Hello. I hesitated quite some time before deciding to share my situation hoping to come to a better understanding of the trans community. I hope I can express myself well enough to not be mistaken.
I'm struggling with a situation that comes as a culmination of all my contacts in life with mtf trans persons and the fact that they have all had elements of sexual inappropriate ness. I've been called a bigot for being upset about what happened today. I came here searching for some answers and I guess to explain I should start at the beginning.
My first mtf contact was online several years ago. The person identified herself as a lesbian female. Over the course of a few weeks she kept slipping comments into conversations of a sexual nature. Not being interested I said so, but did not cut off contact due to recognizing that this person had some issues and could probably use a friend. Eventually cut off contact when it became clear that what was a level of sexual harrasment would not stop. Later learned of her preop mtf status.
Fast forward a few years, and I'm out in public at a library and a non passing mtf transexual (she identified as such which I knew due to the fact that it was written in glitter across her hat) sits across from me at the table. I look up and say hello politely and go back to my homework. After a minute or so she strikes up a conversation about the internet connection, then transitions it suddenly to a monologue about men not understanding women's needs sexually. Who does that with a stranger seriously?
Fast forward some more and in a strange public encounter another stranger, an mtf decides to walk up and ask me how their breasts look. Gape mouthed and stunned for a good 30 seconds I finally reply with "that's an awkward question" and walk away.
And finally today, a preop bottom mtf transgender in my health club locker room while I'm dressing, obviously sexually aroused.
All of these put together have created a downward spiral in my opinion of the community. I feel violated in the same way I do when a man passing by says nice rack or a lesbian friend doesn't respect my no answer. I feel angry for being characterized as a bigot for wanting to feel sexually safe.

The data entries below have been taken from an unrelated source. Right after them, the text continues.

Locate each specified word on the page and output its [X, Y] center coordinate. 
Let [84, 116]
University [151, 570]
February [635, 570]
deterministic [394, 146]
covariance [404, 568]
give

And ultimately I'm left asking the question on Google that brought me yo this site, why are these mtf people I have met all about sex. I've never had a cis female who was a stranger try to talk to me about sex or ask me to comment on their breasts. Most lesbians I've known have easily taken not interested for an answer and definitely didn't put their sexuality on display in vulnerable situations.
So all that being said, the only theory I could come up with was that maybe this is the stereotypes an mtf comes to femininity with and doesn't understand the "circle" when it comes to discussing private things? Meaning friends may have conversations that invade personal space but its not just any other person of that gender.
So what am I missing here? Why do all my mtf interactions have this strange personal boundary issues? How do I support equality without having my own safety violated? And why is it not ok with the politically correct crowd for me to have an issue with an erection in proximity to my naked body without permission just because the owner identifies as fem?